Reproduce every one of the rows below word for word, omitting the pictures.

>> begin

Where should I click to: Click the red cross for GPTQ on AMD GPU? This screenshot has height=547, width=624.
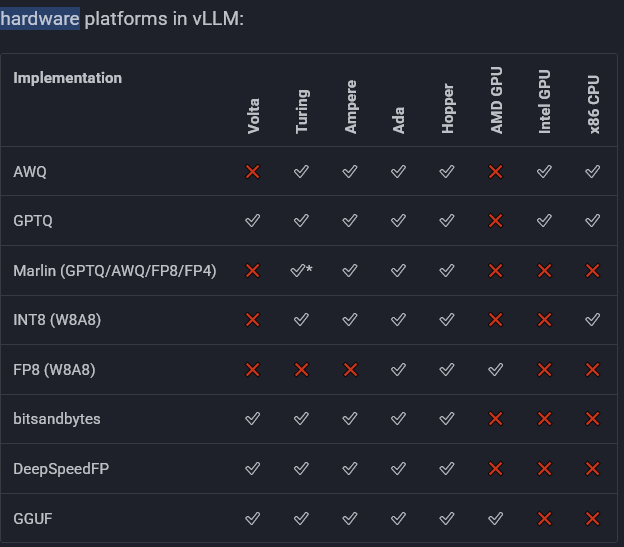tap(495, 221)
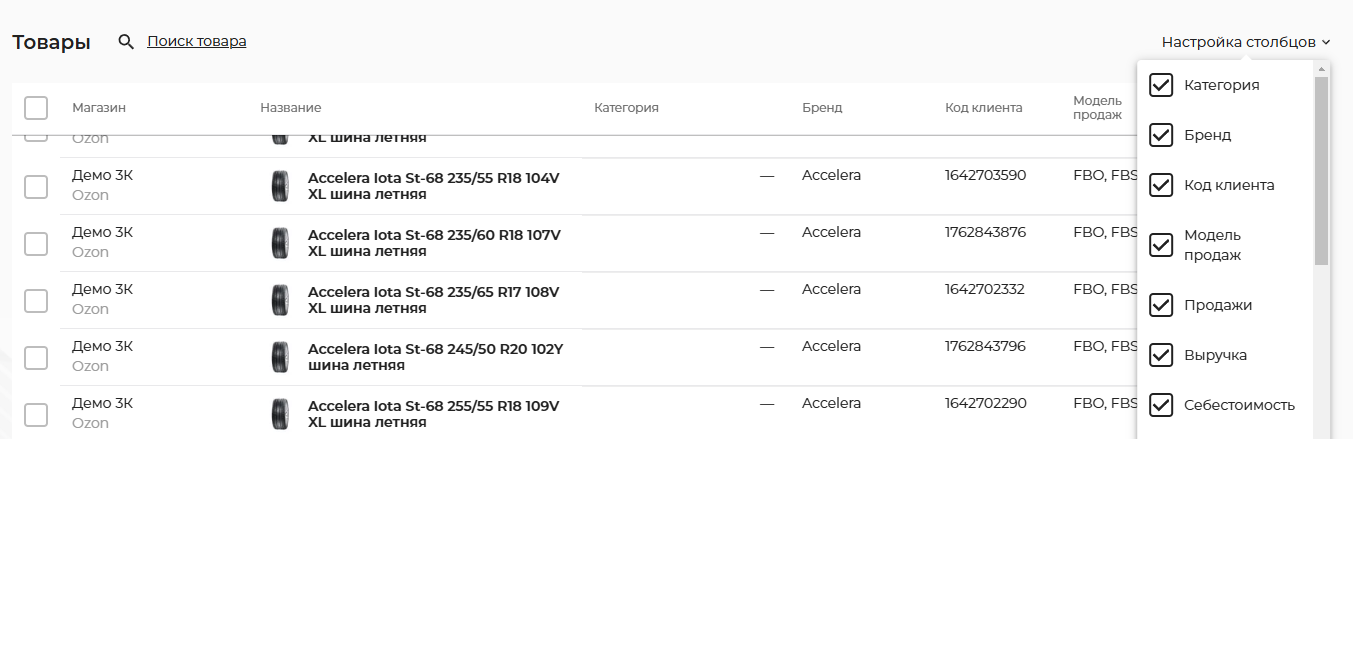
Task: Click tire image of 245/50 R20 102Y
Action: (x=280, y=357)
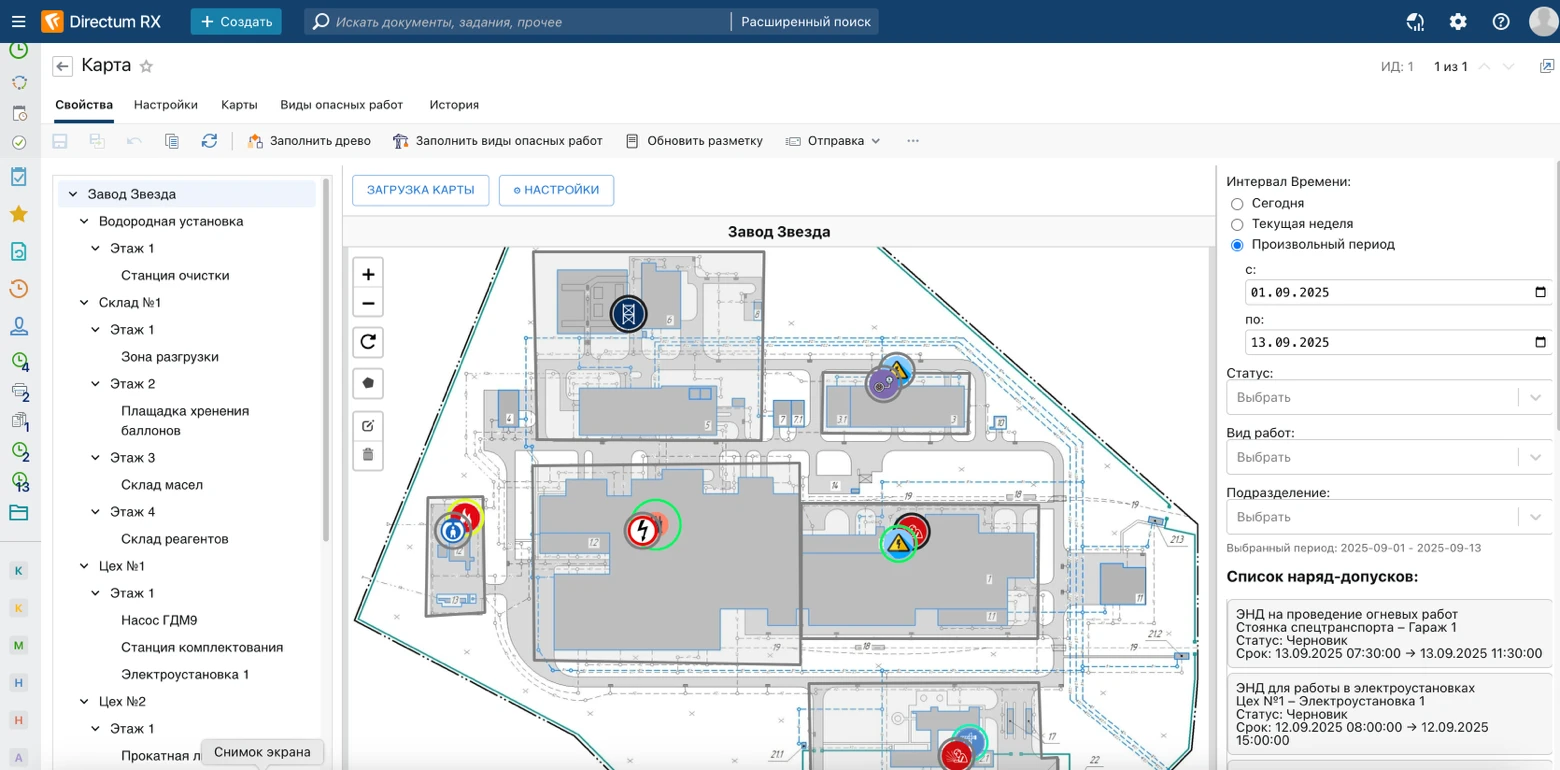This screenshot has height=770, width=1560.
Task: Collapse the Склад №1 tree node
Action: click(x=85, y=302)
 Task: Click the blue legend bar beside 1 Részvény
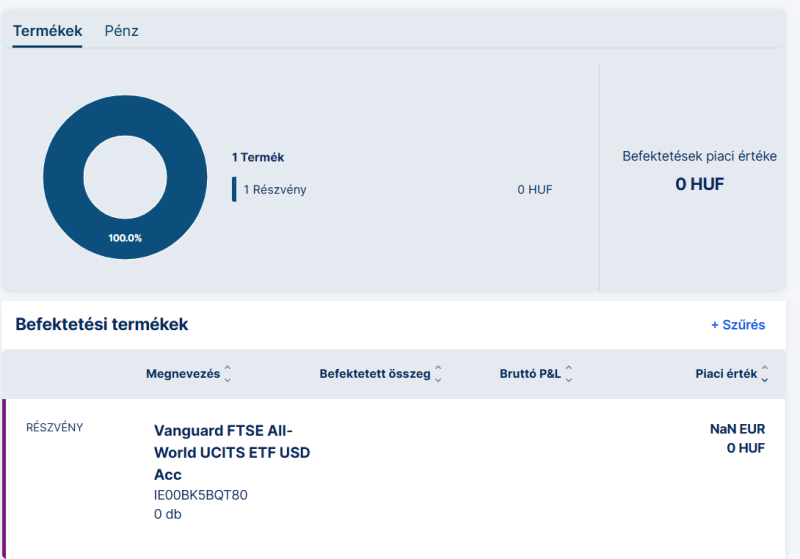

>> end

OUTPUT OF THE TASK:
Where should I click to: Click the red cross for GPTQ on AMD GPU? This screenshot has height=547, width=624.
tap(495, 221)
Task: Click tire image of 245/50 R20 102Y
Action: (x=280, y=357)
This screenshot has height=770, width=1560.
Task: Collapse the Склад №1 tree node
Action: click(x=85, y=302)
 Task: Click the blue legend bar beside 1 Részvény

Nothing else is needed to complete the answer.